Die Realität ist jedoch, dass all das für eine Weile keine Rolle spielt. Laut aktuellen und ehemaligen Beamten scheinen die Ukraine und Russland auf eine mögliche Pattsituation zuzusteuern, wobei keine Seite einen Vorteil darin sieht, Endphasengespräche zu eröffnen.
„Ehrlich gesagt sehe ich derzeit keine Verhandlungsperspektiven“, sagte der österreichische Außenminister Alexander Schallenberg. „Aber das Wichtigste“, sagte er auf eine Frage von POLITICO, „ist, sich die Möglichkeit offen zu halten.“
Die Gründe dafür sind vielfältig: Der russische Präsident Wladimir Putin ist zu sehr entschlossen, den Kurs zu ändern – es könnte sogar seinen Sturz bedeuten.

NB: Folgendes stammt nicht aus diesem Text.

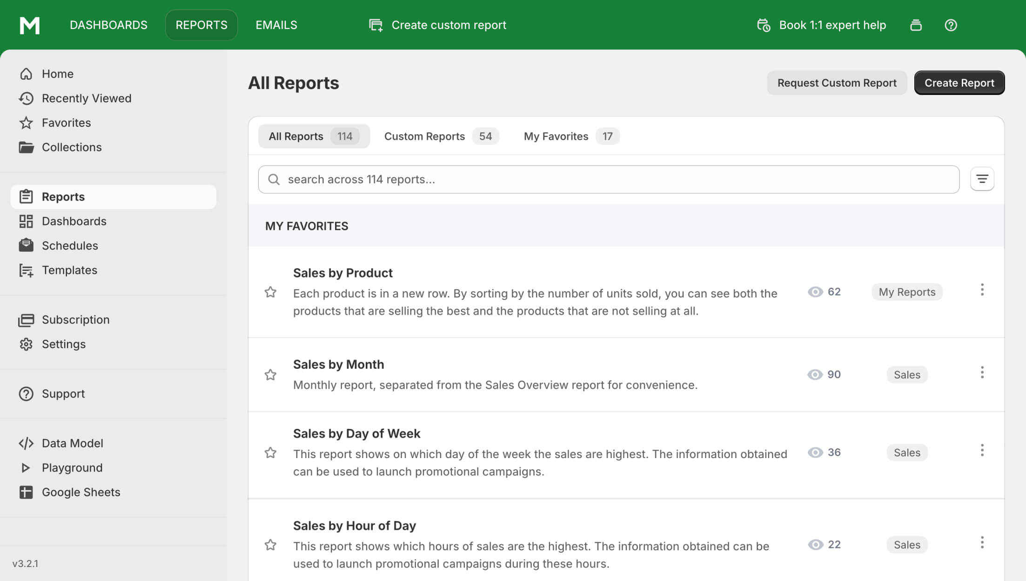Expand options for Sales by Hour of Day

(x=982, y=542)
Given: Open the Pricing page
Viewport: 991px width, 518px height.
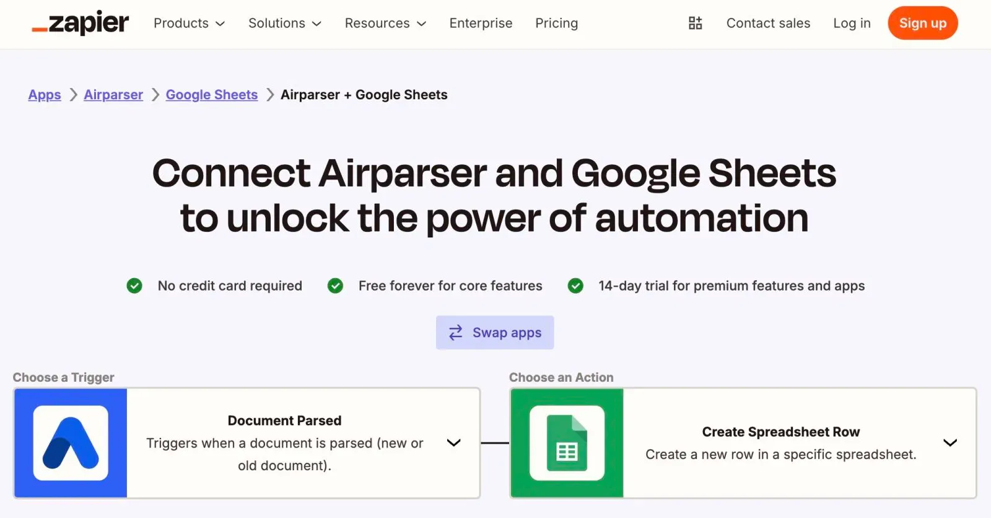Looking at the screenshot, I should point(556,24).
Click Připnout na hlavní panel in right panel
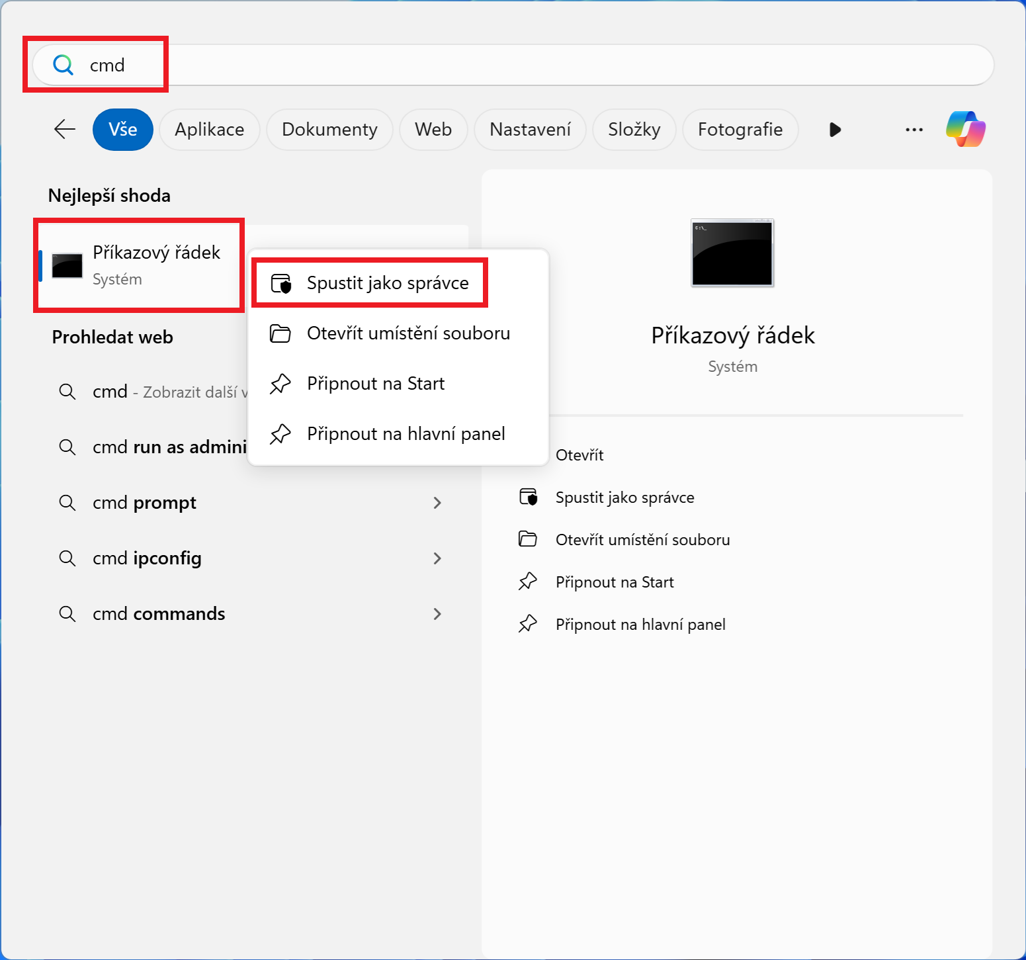The height and width of the screenshot is (960, 1026). (x=639, y=623)
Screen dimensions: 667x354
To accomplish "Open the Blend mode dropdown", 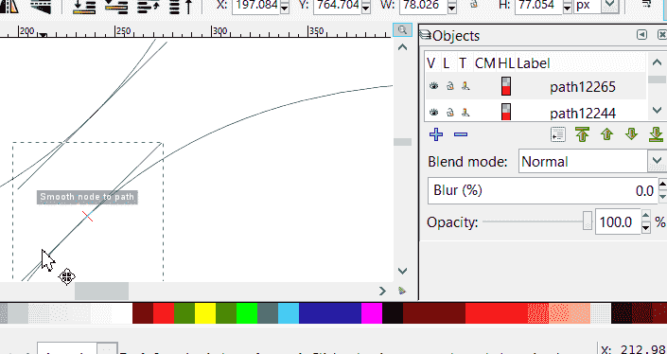I will click(592, 161).
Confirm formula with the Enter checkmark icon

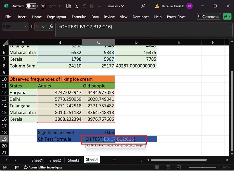(44, 27)
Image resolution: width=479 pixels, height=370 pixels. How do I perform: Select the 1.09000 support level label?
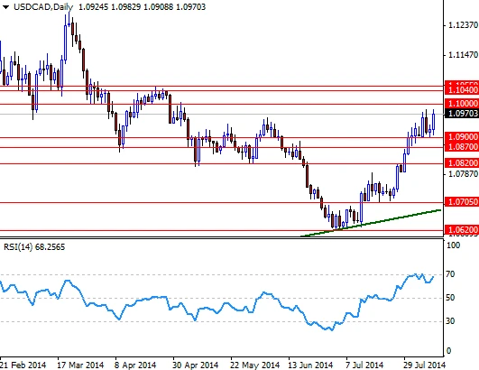tap(462, 137)

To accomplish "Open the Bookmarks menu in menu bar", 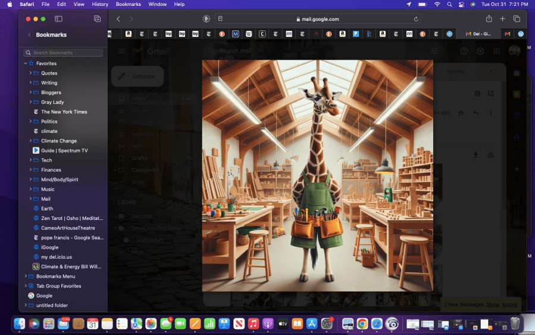I will click(x=128, y=4).
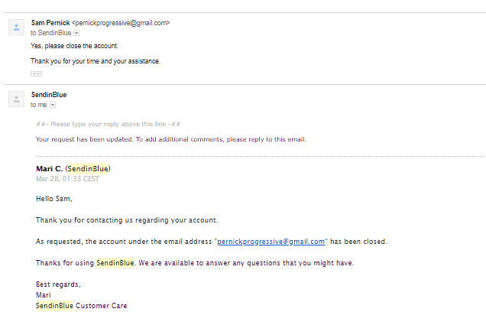The image size is (486, 325).
Task: Click the SendinBlue sender name header
Action: click(x=48, y=95)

Eine stetige Versorgung mit westlichen Waffen ermöglicht es auch motivierten Ukrainern, weiterzukämpfen. Inzwischen hat keine Seite derzeit die Ressourcen für einen schnellen Sieg, aber beide sehen Möglichkeiten, in den kommenden Monaten an Boden zu gewinnen.
Es könnte jahrelange tödliche Arbeit auf europäischem Boden bedeuten – was tiefe Fragen darüber aufwirft, wie Europa seine Wirtschaft umgestalten wird und ob es seine Vorräte weiter auffüllen kann (und wird).

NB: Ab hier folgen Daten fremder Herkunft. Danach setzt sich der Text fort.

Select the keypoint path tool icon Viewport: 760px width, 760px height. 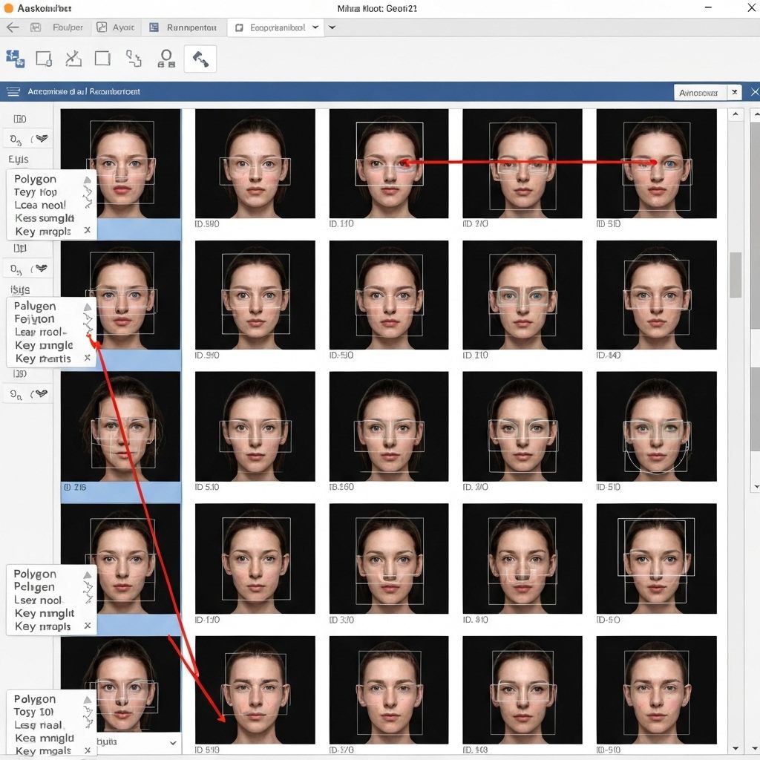tap(134, 58)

„Ich denke, das wahrscheinlichste Szenario ist ein düsteres Szenario, in dem der Konflikt in einer Art Pattsituation oder sogar in einem eingefrorenen Konflikt endet“, sagte ein hochrangiger EU-Diplomat.
„Ich bezweifle“, fügte der Diplomat hinzu, „dass es einen klaren ‚Sieg‘ für beide Seiten geben wird.“
Apropos Verhandlungen
Das Verhandlungsthema war in den vergangenen Wochen nach US-Präsident Joe Biden in der Luft erklärt Er sei „bereit, mit dem russischen Führer Wladimir Putin zu sprechen“, „wenn tatsächlich ein Interesse daran besteht, dass er entscheidet, dass er nach einem Weg sucht, den Krieg zu beenden“.

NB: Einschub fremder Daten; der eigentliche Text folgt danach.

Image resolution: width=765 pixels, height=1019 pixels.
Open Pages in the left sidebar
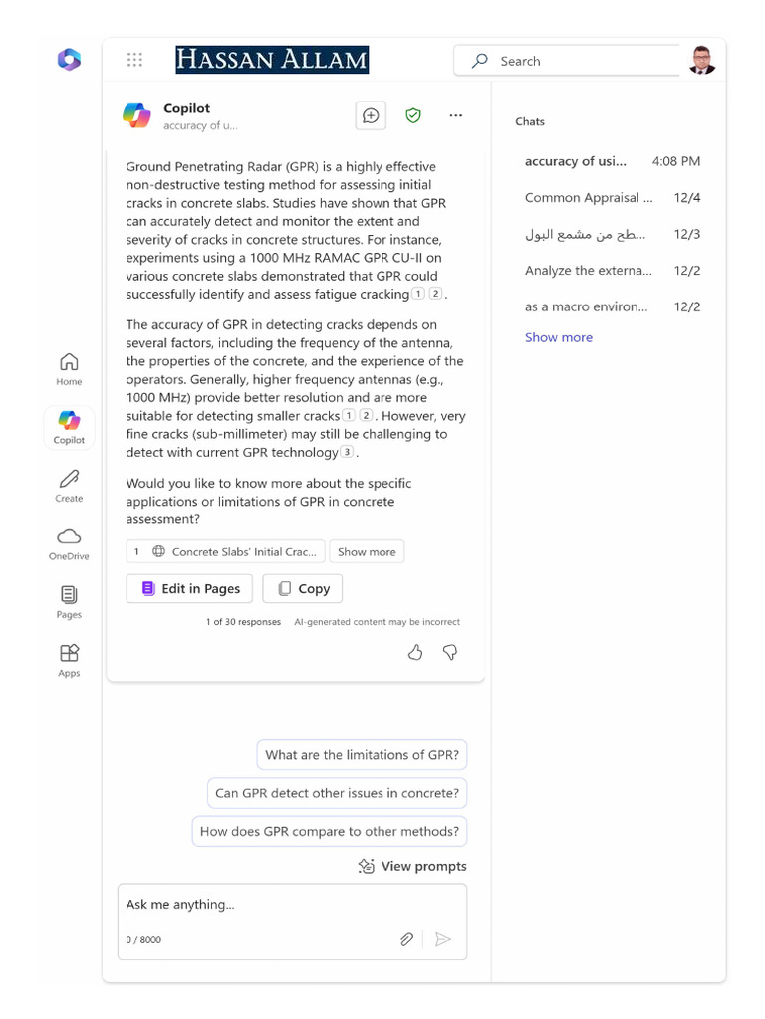(69, 602)
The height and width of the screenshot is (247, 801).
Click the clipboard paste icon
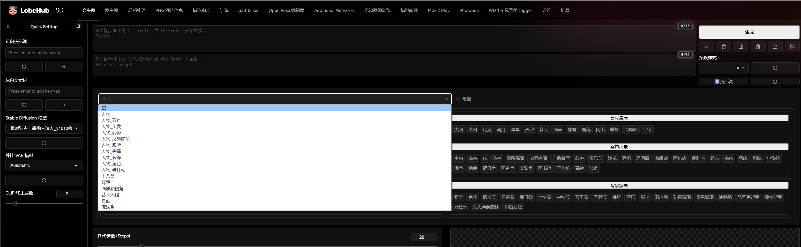coord(758,47)
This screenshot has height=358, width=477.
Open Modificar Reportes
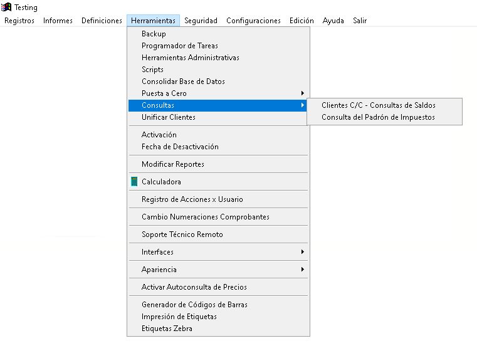coord(172,164)
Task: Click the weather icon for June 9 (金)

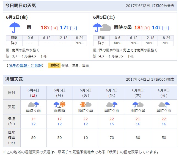Action: click(x=164, y=104)
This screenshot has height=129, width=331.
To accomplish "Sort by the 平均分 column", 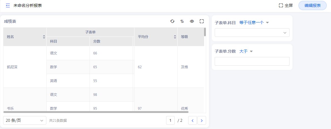I will [x=175, y=37].
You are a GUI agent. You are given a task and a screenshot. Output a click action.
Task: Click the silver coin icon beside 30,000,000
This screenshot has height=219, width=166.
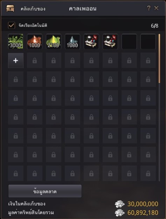click(119, 204)
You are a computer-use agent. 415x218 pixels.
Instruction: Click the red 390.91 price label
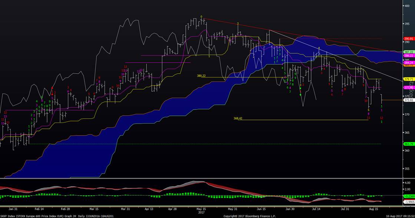(x=408, y=38)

Der französische Präsident Emmanuel Macron ging dann noch weiter und machte vage Vorschläge für solche Diskussionen. anzeigt Europa müsse sich fragen, „wie man Russland an dem Tag, an dem es an den Verhandlungstisch zurückkehrt, Garantien geben kann“.
„Ich höre Gerüchte über mögliche Friedensverhandlungen“, sagte der litauische Präsident Gitanas Nausėda diese Woche gegenüber POLITICO. „Aber wissen Sie, diese Gerüchte entstehen nicht in der Ukraine oder in Russland“, sagte er und sagte, Moskau sei weder engagiert noch bereit für Friedensgespräche.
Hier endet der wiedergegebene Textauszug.